Il se leva, s’approcha d’elle et la prit doucement dans ses bras. Elle appuya sa tête auréolée de cheveux frisés comme de la laine contre son épaule.

— Que ferons-nous ?

— Qu’en pense Ella ?

— Elle ne veut pas nous influencer mais elle estime que je peux conduire cette grossesse jusqu’au bout.

— Et toi, quelle est ton idée ?

— Je voudrais qu’elle soit la même que la tienne.

— C’est toi qui décide, dit-il. C’est l’affaire d’une femme de savoir si elle veut ou non un enfant.

— Mais toi en voudrais-tu un ?

Mel ferma les yeux, puis un sourire détendit ses lèvres fermes :

— Je crois que oui.

— Bien ; dans ce cas, nous le gardons.

— Quand naîtra le bébé ?

— Au début de l’année prochaine. Certainement vers la fin du mois de janvier.

— Je suis heureux, dit Mel en la serrant plus fort contre lui.

CHAPITRE VIII

La Mamma retourna dans l’après-midi dans cette rue où Petrus Lindson s’était rendu au début de la journée. Après avoir garé sa voiture en face elle pénétra dans l’immeuble en partie détruit, essaya de savoir qui le Noir avait visité. Au deuxième étage elle trouva une femme en train d’étendre du linge dans une pièce qui n’avait plus de plafond, plus de mur donnant sur la rue. Le plancher lui-même était mouvant et la jeune femme ne se déplaçait que sur des poutres branlantes.

— Mon Dieu, dit la Mamma, vous n’avez pas peur que tout s’effondre ?

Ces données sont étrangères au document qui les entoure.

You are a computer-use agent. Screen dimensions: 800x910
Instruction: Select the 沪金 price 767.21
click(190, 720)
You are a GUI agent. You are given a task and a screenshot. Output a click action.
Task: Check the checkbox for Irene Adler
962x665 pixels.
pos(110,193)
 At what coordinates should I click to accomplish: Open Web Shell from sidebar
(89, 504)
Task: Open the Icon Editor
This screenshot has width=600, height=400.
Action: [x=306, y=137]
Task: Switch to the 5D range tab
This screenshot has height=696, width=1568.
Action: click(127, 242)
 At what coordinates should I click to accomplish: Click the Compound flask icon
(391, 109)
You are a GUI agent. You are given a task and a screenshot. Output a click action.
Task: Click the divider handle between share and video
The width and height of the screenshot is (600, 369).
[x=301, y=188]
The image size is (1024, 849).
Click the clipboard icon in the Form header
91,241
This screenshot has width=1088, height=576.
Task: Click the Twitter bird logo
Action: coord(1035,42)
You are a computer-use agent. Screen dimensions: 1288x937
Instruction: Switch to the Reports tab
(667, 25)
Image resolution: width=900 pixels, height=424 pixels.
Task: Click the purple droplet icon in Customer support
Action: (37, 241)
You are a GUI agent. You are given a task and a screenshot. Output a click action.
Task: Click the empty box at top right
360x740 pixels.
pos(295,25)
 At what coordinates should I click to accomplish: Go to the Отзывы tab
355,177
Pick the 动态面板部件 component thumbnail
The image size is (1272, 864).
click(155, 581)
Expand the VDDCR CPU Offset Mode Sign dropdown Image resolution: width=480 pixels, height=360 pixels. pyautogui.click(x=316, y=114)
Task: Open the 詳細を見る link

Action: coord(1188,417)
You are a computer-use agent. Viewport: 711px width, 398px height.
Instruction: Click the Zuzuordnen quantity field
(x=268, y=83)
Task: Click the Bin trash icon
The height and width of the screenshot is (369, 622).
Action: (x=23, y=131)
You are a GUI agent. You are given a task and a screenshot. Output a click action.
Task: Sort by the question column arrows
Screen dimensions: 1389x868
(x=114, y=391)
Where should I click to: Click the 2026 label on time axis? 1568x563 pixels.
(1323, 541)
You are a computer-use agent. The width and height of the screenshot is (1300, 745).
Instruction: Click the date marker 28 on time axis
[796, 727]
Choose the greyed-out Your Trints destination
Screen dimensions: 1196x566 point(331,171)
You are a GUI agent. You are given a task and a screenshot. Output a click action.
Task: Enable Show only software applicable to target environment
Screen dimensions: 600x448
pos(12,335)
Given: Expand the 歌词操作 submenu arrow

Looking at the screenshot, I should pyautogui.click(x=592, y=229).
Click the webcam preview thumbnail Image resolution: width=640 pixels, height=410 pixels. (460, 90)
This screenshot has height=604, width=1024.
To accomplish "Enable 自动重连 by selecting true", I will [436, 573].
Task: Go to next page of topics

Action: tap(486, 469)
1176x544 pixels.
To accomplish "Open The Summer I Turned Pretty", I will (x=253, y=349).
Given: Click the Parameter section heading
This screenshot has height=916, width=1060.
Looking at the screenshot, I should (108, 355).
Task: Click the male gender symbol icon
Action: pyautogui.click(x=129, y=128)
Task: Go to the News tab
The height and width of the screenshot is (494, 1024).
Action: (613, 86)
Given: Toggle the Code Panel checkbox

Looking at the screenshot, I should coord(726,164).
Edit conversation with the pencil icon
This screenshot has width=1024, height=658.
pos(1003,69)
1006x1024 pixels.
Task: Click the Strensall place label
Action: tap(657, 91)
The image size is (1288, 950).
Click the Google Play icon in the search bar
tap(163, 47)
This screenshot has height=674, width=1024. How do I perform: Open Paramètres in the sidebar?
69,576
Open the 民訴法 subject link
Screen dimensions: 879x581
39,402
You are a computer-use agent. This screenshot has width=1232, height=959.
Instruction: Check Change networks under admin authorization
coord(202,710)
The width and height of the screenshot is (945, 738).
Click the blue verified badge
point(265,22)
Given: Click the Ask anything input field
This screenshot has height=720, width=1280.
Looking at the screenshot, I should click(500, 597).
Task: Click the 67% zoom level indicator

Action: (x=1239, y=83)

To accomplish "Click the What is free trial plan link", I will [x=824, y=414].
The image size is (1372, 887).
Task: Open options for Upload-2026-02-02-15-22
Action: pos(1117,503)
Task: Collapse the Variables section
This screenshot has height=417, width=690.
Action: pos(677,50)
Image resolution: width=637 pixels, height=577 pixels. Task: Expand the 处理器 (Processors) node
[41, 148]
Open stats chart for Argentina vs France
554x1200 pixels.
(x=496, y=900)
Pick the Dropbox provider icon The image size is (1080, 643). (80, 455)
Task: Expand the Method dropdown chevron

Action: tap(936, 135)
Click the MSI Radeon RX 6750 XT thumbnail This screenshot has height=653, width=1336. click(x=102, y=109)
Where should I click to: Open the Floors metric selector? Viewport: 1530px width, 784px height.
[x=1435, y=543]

La jeune femme se mit à rire gaiement.

— J’y viens depuis des années étendre mon linge. Comme ça on ne me le fauche pas et il sèche au grand air. Mais faites attention. Ne venez pas me rejoindre.

— J’aurais trop peur, dit la Mamma.

— Vous cherchez quelqu’un ?

— Oui, un grand garçon habillé d’un costume gris, très élégant mais qui louche un peu.

Elle en fit autant pour accompagner sa description et la jeune femme éclata de rire.

— Vous lui ressemblez ainsi. Je vois de qui vous parlez. Il vient pour Billie au rez-de-chaussée.

— Billie ?

— Billie Ganaway. Elle a trouvé du travail et n’est pas chez elle. C’est une chic fille. Trop gentille même. Je ne sais pas ce qu’elle trouve à ce voyou. Il vient une fois par semaine au moins et c’est un drôle de prétentieux.

— Vous le connaissez ?

— C’est Petrus. Dans le coin on se méfie de lui depuis longtemps. Depuis les événements de 65. On se demande même comment il est encore en vie car beaucoup s’étaient juré d’avoir sa peau.

Elle ramassa son seau vide et se rapprocha légère comme une danseuse. La Mamma se rendit compte qu’elle était très jeune et très jolie.

— Je cherche où il habite car il doit de l’argent à une de mes amies, expliqua la Mamma.

— Ça ne m’étonne pas de Petrus. Je suis sûre qu’il se fait, entretenir par Billie et qu’il a comme ça quelques filles qui lui donnent de l’argent. Elle n’a pas besoin de ce parasite avec ses deux gosses.

— Elle a deux enfants ?

— Oh ! des tout petits. Elle est catholique et ne veut pas prendre la pilule. Vous parlez d’une fanatique. Moi, si je n’en prenais pas j’aurais au moins six bébés.